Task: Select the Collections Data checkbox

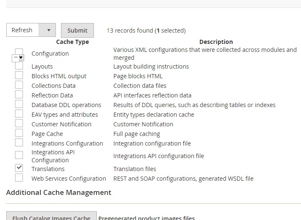Action: tap(19, 85)
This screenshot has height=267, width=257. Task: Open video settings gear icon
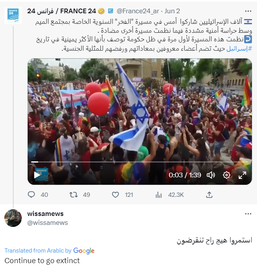tap(227, 175)
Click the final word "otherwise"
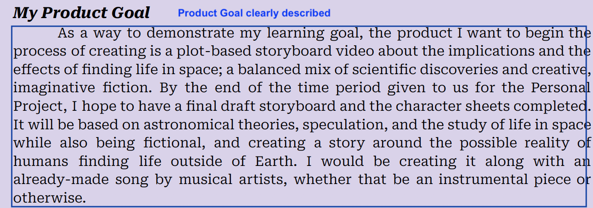This screenshot has width=593, height=208. (x=48, y=198)
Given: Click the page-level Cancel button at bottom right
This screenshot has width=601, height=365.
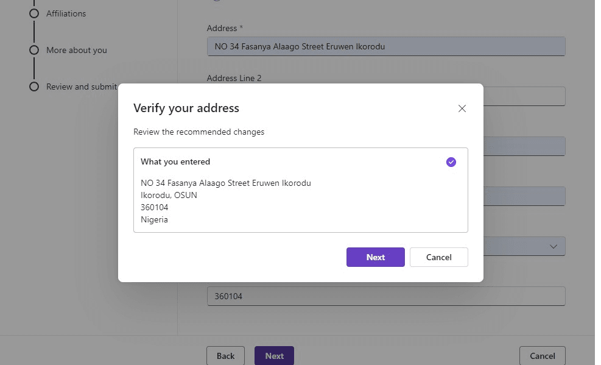Looking at the screenshot, I should [x=542, y=356].
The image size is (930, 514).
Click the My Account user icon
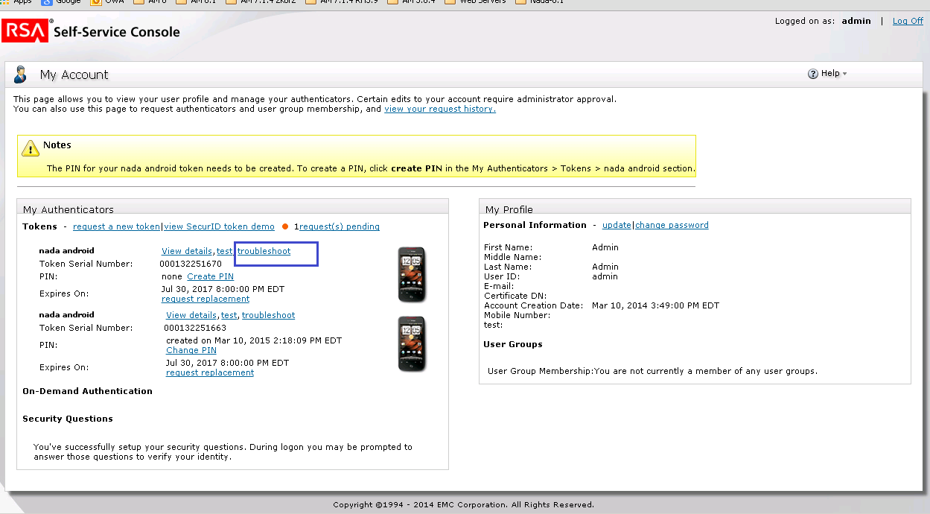tap(21, 74)
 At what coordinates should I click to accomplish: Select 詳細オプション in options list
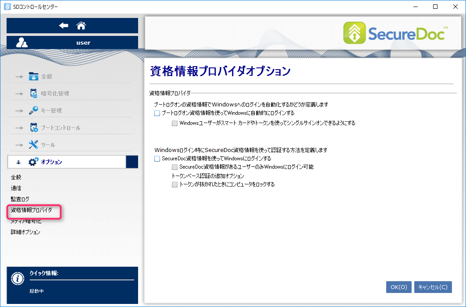(25, 232)
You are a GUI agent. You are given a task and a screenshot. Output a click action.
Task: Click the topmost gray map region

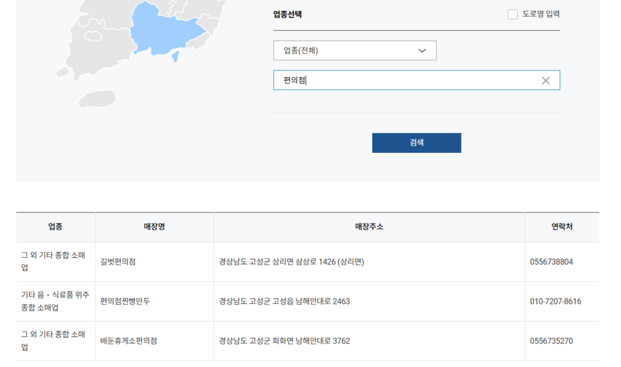pyautogui.click(x=115, y=4)
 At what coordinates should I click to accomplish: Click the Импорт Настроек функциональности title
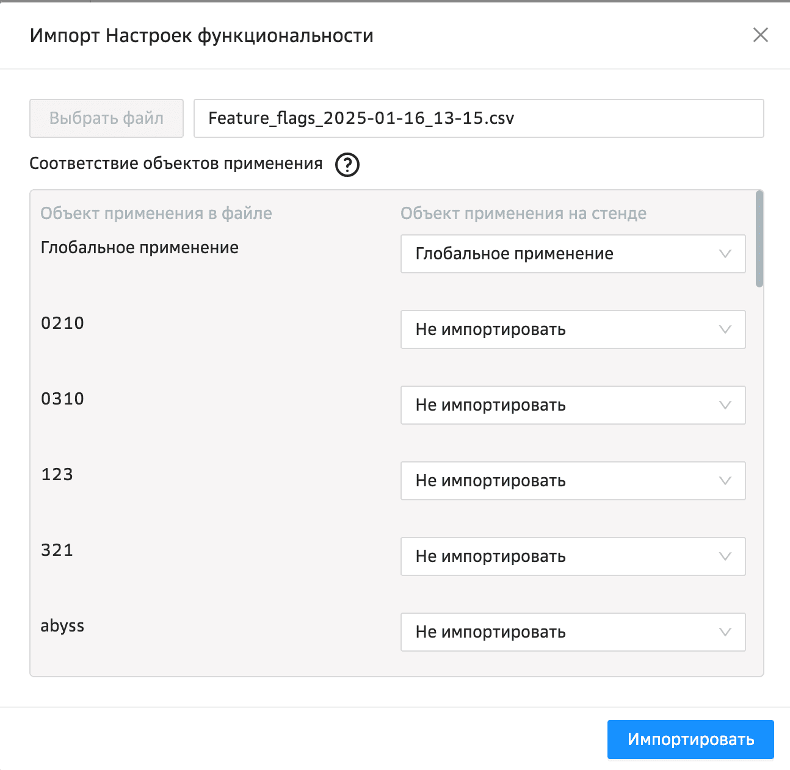click(x=201, y=36)
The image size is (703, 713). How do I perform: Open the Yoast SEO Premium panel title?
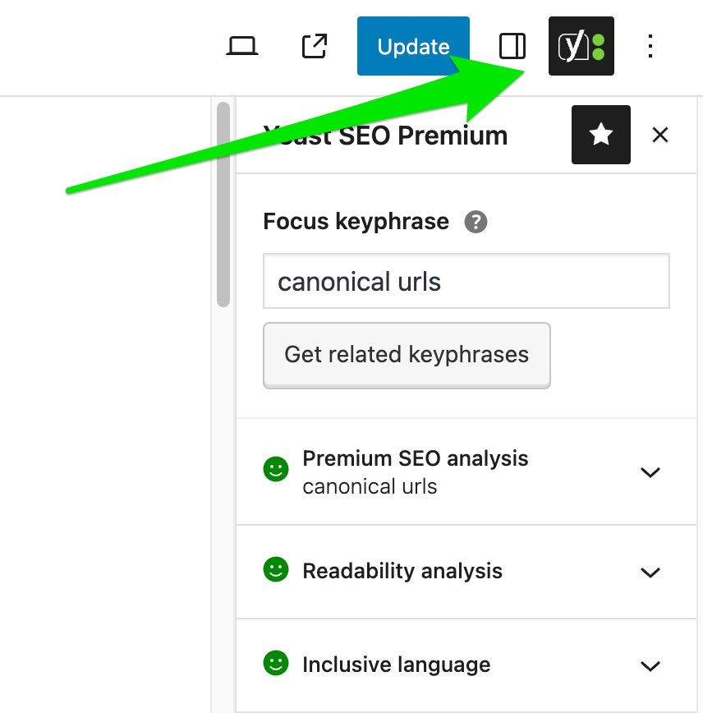(x=385, y=135)
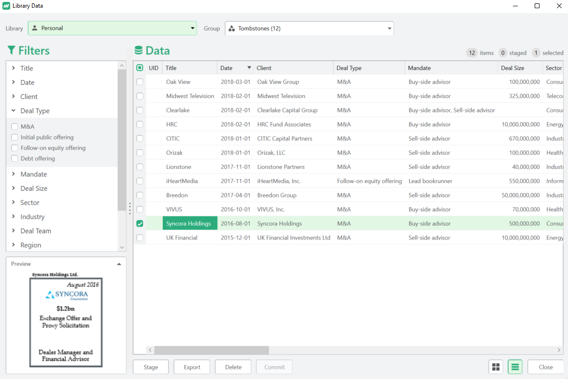Enable the M&A deal type filter
The height and width of the screenshot is (379, 568).
(15, 127)
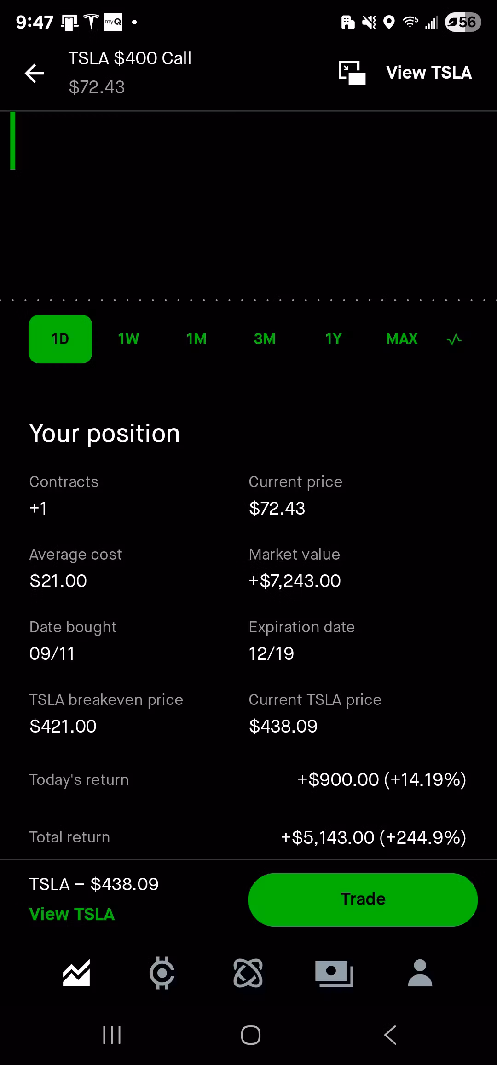Tap the Total return value
The height and width of the screenshot is (1065, 497).
tap(373, 837)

◆ **DIRECTIONS FOR THIS TASK**: Copy the records word for word, leaving no picture in the copy.

◆ **ANSWER SECTION**:
Task: Select the Collections Data checkbox

Action: tap(19, 85)
This screenshot has height=267, width=257. Task: Open video settings gear icon
tap(227, 175)
Click the final word "otherwise"
This screenshot has width=593, height=208. (x=48, y=198)
Given: Click the page-level Cancel button at bottom right
This screenshot has width=601, height=365.
Looking at the screenshot, I should [x=542, y=356].
The image size is (930, 514).
Click the My Account user icon
tap(21, 74)
 At what coordinates should I click to accomplish: Select 詳細オプション in options list
(25, 232)
You are a GUI agent. You are given a task and a screenshot. Output a click action.
Task: Click the topmost gray map region

pyautogui.click(x=115, y=4)
 At what coordinates should I click to accomplish: Click the Импорт Настроек функциональности title
click(x=201, y=36)
The image size is (703, 713). How do I perform: Open the Yoast SEO Premium panel title?
(x=385, y=135)
Enable the M&A deal type filter
The height and width of the screenshot is (379, 568).
(15, 127)
Tap the Total return value
The height and width of the screenshot is (1065, 497).
tap(373, 837)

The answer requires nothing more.